11/10/1996 11:41:55 AM
From: mclaren
Subject: miscellany
--
Paul Erlich's problems with his VFX-SD seem
vaguely similar to glitches in my VFX before
it was returned to the factory for a ROM
upgrade. The initial ROMs on the early VFXs
had some bugs in the INTERPOLATE function:
prior to the ROM upgrade, my VFX produced some
extremely bizarre scales during INTERPOLATE
and EXTRAPOLATE. Perhaps a ROM upgrade?
Steve Curtin can tell you how to find out the
ROM version--the procedure involves holding
down a number of buttons at once, can't
recall which ones.
Because the VFX has a 1.5625 cent resolution,
but shows intervals in cents, some equal
temperaments won't exhibit accumulated
roundoff error at the octave after INTERPOLATE
(i.e., the ETs which divide nearly evenly into 768)
while others will.
As Steve Curtin points out, none of these minor
bugs are important. At worst, you can simply
enter the octave scale step by step into the synth
and then press EXTRAPOLATE.
The VFX sounds to these old ears like one of the
most sonically luxuriant synthesizers available.
The original VFX and the VFX-SD sound even more
impressive to me than the later-generation TS-10/12.
The VFX is one of the great classic synths--in a
class with the Arp 2600, the Moog 90x modular,
the Prophet 5, the Oberheim 4-voice, the DX-7,
the Synergy II+.
Steve Curtin is right on the money when he says
that Ensoniq makes the best-sounding fully
retunable wavetable synths. Nothing else
compares with the VFX/TS-10 series. And not
only do these Ensoniq synths sound great, they've
got *multiple tuning tables.* This is A HUGE
ADVANTAGE. JI composers/performers, take note:
with the TS-10's 16 different tuning tables,
you can do a *lot* of just intonation modulation
with no trouble at all.
--
In a post nasty, brutish and short, a certain
forum subscriber claimed for the Nth time that since
Bang On A Can now plays at Lincoln Center, this
somehow invalidates my criticism of the Alice Tully
Hall/Lincoln Center/Juilliard Conservatory 12-TET
mindset.
Hello?
Was there a visit from the Brain Fairy? Did someone
find a quarter under hi/r pillow and daylight shining
through both ears?
In fact Bang On A Can moved to Lincoln Center *very*
recently, *despite* the vociferous protests of the
Mostly Mozart fans (who have found their programs
of moldy mediocre music suddenly curtailed).

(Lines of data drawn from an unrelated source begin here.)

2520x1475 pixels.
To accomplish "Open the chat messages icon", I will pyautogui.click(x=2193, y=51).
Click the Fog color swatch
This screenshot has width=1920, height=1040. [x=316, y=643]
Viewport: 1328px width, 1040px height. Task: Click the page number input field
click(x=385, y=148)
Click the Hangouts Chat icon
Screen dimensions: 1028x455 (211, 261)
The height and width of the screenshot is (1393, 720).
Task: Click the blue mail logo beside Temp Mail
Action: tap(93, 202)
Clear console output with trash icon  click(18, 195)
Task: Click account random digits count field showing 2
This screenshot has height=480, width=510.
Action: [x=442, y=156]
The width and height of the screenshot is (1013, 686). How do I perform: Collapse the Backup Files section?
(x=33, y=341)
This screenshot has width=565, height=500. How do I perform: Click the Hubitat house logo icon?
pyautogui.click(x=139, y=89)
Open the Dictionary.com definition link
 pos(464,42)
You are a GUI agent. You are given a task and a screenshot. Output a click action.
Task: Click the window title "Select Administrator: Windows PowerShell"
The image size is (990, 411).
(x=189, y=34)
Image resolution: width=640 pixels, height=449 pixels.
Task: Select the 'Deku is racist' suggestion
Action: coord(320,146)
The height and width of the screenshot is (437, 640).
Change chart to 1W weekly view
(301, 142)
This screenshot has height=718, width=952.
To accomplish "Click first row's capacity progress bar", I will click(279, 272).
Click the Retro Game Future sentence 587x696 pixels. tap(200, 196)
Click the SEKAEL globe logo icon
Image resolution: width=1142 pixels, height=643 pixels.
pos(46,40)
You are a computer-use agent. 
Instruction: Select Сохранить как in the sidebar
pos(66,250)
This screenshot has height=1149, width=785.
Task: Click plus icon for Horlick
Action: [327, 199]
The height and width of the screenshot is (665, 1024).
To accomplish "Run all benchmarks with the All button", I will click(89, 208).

For most of its life, the Bang On A Can festival
took place in grotty little clubs and dingy basements.
The Bang On A Can concerts *only* moved to Lincoln
Center because of the overwhelming demand by
the hoi polloi who couldn't get into the SRO
concerts in grungy closet-sized "art galleries"
& basement "performance spaces."
(Q: What do you call a bathroom in New York?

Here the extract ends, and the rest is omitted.